Максим застыл, глядя в пустоту. Он молчал не меньше минуты.
– Сколько времени ушло у твоих родителей на то, чтобы собрать выкуп? – задал новый вопрос Карадек.
– Несколько часов, не больше. Кифферу хватило ума не требовать заоблачных денег. Пятьсот тысяч евро средними купюрами. Вы, конечно, знаете, моя семья баснословно богата. Отцу не трудно было собрать такую сумму.
– Где произошла передача выкупа?
– В лесу Ланвевиль-о-Буа, неподалеку от Люневиля.
– Откуда ты это знаешь?
Буассо объяснил:
– На следующий день, когда мы уезжали, Киффер меня связал, но повязку с глаз снял, и я сидел рядом с ним на пассажирском месте. По дороге он остановился у телефона-автомата на обочине, позвонил отцу и назначил место встречи.
– Как себя вел Киффер? Как выглядел?
– Ненормальным. Дергался, нервничал, вел себя как сумасшедший. И меня посадил на переднее место тоже не от большого ума. Хоть он и ехал какими-то проселками, меня и там могли запросто заприметить. Сам он надел лыжную маску и говорил сам с собой. Был перевозбужден до крайности. Похоже, что-то принял.
– Лекарства или наркотики?
– Не знаю, но что-то принял.
– А как ты мог запомнить номер его машины?
– Увидел в свете фар, когда пошел отцу навстречу.
– Значит, выкуп передавали в лесу? Две машины, одна напротив другой?

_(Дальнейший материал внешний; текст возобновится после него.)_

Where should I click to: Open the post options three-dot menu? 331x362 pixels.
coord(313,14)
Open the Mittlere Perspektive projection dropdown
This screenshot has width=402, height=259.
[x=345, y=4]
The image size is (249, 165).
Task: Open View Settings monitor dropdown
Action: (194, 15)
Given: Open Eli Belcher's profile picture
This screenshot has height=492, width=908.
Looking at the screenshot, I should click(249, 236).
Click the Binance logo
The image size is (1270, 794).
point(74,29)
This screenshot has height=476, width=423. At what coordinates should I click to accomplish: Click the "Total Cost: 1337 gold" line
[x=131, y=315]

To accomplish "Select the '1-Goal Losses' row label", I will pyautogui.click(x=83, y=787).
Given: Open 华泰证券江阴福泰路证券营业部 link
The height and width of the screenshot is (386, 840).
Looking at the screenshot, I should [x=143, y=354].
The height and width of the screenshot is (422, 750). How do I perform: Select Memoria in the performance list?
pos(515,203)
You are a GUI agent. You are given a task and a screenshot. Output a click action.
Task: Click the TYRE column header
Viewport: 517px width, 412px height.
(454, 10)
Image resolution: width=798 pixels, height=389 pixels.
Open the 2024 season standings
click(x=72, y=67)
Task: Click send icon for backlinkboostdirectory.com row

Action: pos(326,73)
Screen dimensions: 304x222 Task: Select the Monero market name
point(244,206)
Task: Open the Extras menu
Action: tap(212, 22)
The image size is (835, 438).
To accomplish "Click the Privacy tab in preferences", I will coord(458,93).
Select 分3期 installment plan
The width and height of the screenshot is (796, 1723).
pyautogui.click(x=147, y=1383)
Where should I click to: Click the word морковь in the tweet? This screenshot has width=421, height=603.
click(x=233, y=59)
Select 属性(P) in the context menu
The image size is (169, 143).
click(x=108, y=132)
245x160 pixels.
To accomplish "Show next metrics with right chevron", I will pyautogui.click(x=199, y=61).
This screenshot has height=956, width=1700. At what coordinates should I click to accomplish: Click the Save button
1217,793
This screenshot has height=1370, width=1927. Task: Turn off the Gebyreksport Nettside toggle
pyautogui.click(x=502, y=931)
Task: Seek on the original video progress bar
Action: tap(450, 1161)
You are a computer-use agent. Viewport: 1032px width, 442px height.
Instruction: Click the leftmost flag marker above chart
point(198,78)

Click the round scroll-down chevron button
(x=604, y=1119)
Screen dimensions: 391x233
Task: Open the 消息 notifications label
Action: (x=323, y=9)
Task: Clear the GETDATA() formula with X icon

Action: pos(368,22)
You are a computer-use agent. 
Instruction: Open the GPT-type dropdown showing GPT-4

– Да, как в фильме «Сицилийский клан». Отец передал чемоданчик, набитый купюрами, Киффер проверил и отпустил меня. Конец комедии.
– Погоди, погоди, какой чемоданчик? Твой отец переложил деньги в желтую сумку, разве нет?
– Нет, он передал кейс, какими обычно пользуются бизнесмены.
– Музелье мне сказал, что ты говорил о желтой сумке.
Буассо занервничал.
– Ничего подобного! Я не мог такого сказать! Деньги были в жестком атташе-кейсе, фирмы «Самсонайт», у отца таких всегда навалом. Может, потом Киффер и переложил все в сумку, не знаю. Хотя меня бы это не удивило. Он всего боялся. Боялся, что ему приготовили западню, думал, что средством для западни может стать все что угодно.
Карадек опустил голову, размышляя, и тут обратил внимание на руки Буассо, лежащие на стойке: ногти были обкусаны до крови. Паренек тонкокожий и всегда начеку… Был бы ангелом, если бы не стресс и страх.
– А дальше что было? Что делали родители?
– Ничего. В самом прямом смысле. Слова мне не сказали, ни о чем не спросили. По их мнению, вся вина была на мне. Через два дня отправили в пансион. Сначала в Швейцарию, потом в Штаты. Мы никогда больше не вспоминали об этом случае, и кончилось тем, что я его тоже вытеснил из памяти.
Марк недоверчиво сдвинул брови.
– Ты хочешь сказать, что никогда не связывал свою историю с историей жертв Киффера?
– Никогда. Я жил в Чикаго. Все, что происходило здесь, меня абсолютно не касалось. О деле Киффера я вообще узнал полгода назад.
– Каким образом? Музелье сказал, что толчком послужили сеансы у психотерапевта.